Passage du texte:
------------

« Ni optimiste ni pessimiste ». L’opinion, loin d’être tranchée, de la secrétaire d’État aux affaires européennes, Amelie de Montchalin semble être à des années-lumière des travaux du groupe de suivi du Sénat sur le retrait du Royaume-Uni de l’Union européenne qui parle de « désastre d'un Brexit sans accord », dans une moindre mesure « d’un processus perdant-perdant ». Après 3 ans de travail et de 6 rapports d’information, Christian Cambon, président LR de la commission des affaires étrangères et Jean Bizet, président LR de la commission des affaires européennes du Sénat, remettaient, ce mardi, leurs dernières conclusions, à quelques jours de la date officielle du Brexit prévu le 31 octobre. Alors qu’un Conseil européen crucial se réunira les 17 et 18 octobre, l’incertitude autour de la sortie du Royaume-Uni n’est pas prête de se dissiper. « On hésite encore entre un Brexit sans accord, un accord de dernière minute ou un nouveau report (…) Une chose est sure, notre groupe a fait le constat que le Brexit allait détruire des richesses » souligne Christian Cambon. « 700 accords de libre-échange sont à détricoter » ajoute Jean Bizet.

------------

Données enregistrées:

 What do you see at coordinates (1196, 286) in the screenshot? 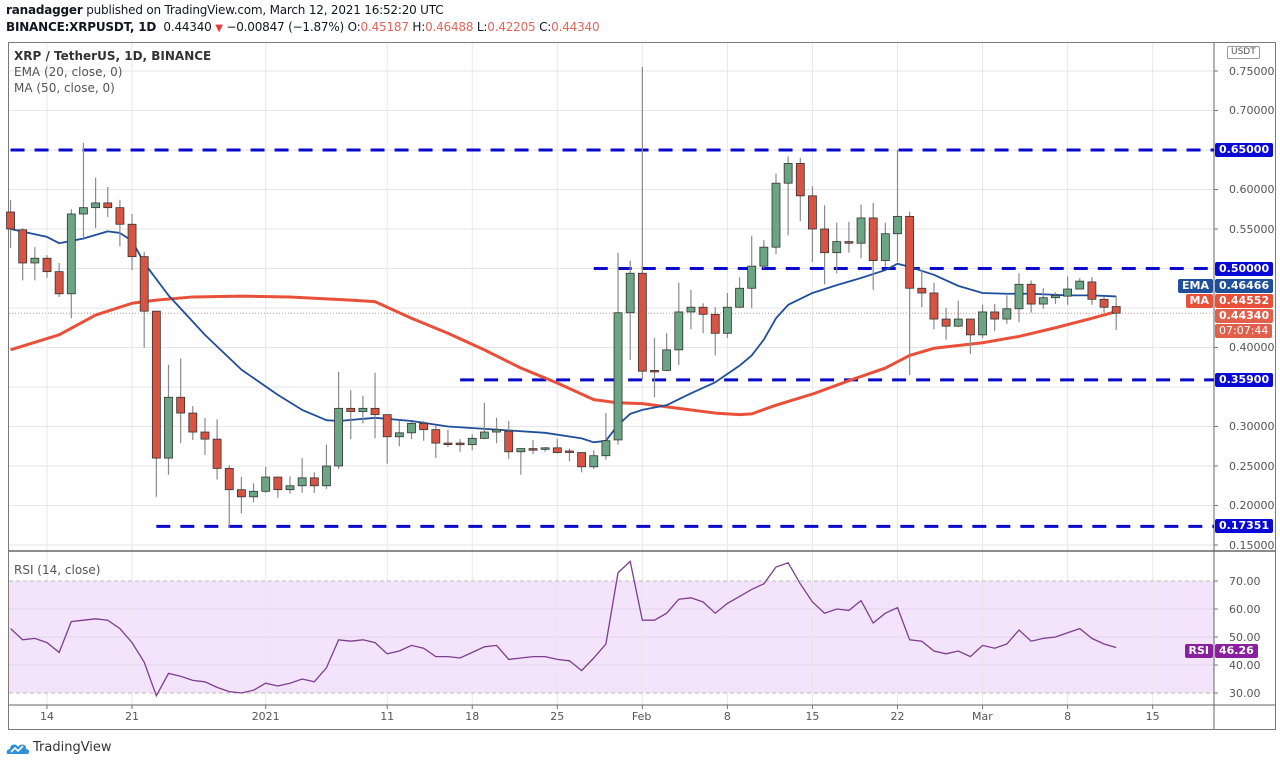
I see `ema-tag: EMA` at bounding box center [1196, 286].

------------

Consignes:
(1) Selon le passage sur le Brexit, qui préside la commission des affaires européennes du Sénat ?
(2) Reprenez le passage sur le Brexit là où il s'arrête et rédigez-en la suite.
La liste ne joue aucun rôle dans ce travail.

Réponses par consigne:
(1) Jean Bizet, président LR de la commission des affaires européennes du Sénat.

(2)
Les élus de la Haute assemblée observent que les arguments techniques, juridiques ou économiques, et même les considérations historiques, ont désormais peu de résonance et laissent place à des considérations identitaires de l’autre côté de la Manche. Pourtant, depuis 2016, la croissance britannique a été systématiquement inférieure à celle de l’UE. Et les prévisions de l’OCDE tablent sur une poursuite de cette tendance en 2019 (1,2 % au Royaume-Uni contre 1,4 % dans l’UE) puis en 2020 (1 % contre1,4 %).
Perte de richesse économique évaluée à 7,7 milliards pour la France
Côté français, le Brexit entraînerait une perte de richesse économique évaluée à 7,7 milliards d’euros par an (40 milliards pour l’Union européenne). Certains secteurs subiraient des « effets dévastateurs » comme la pêche. « Dans certaines régions (Hauts-de-France, Normandie, Bretagne), ce sont 40 à 50 % des prises de pêche qui dépendent de l’accès aux eaux britanniques ». Second fournisseur du Royaume-Uni, l’agriculture française pourrait subir « la double peine » d’une perte rapide de débouchés Outre-Manche, conjuguée à une réorientation des flux commerciaux.
4,5 millions de citoyens « pris en otage »
Le Royaume-Uni est le deuxième pays d’implantation des entreprises françaises. 400 000 emplois sont concernés. Trois ans après le référendum sur le Brexit, ce sont 4,5 millions de citoyens « pris en otage » (3,8 millions qui travaillent aux Royaume-Uni et 1,2 million de Britanniques qui travaillent dans un autre État membre). « Ils s'interrogent sur leur avenir dans leur pays de résidence. Quand on sait que le statut de résident permanent au Royaume-Uni pourrait coûter 1 600 livres par personne, on imagine le coût pour une famille, nous demandons au gouvernement que la situation des foyers les plus précaires fasse l’objet d’une attention particulière » précise Christian Cambon.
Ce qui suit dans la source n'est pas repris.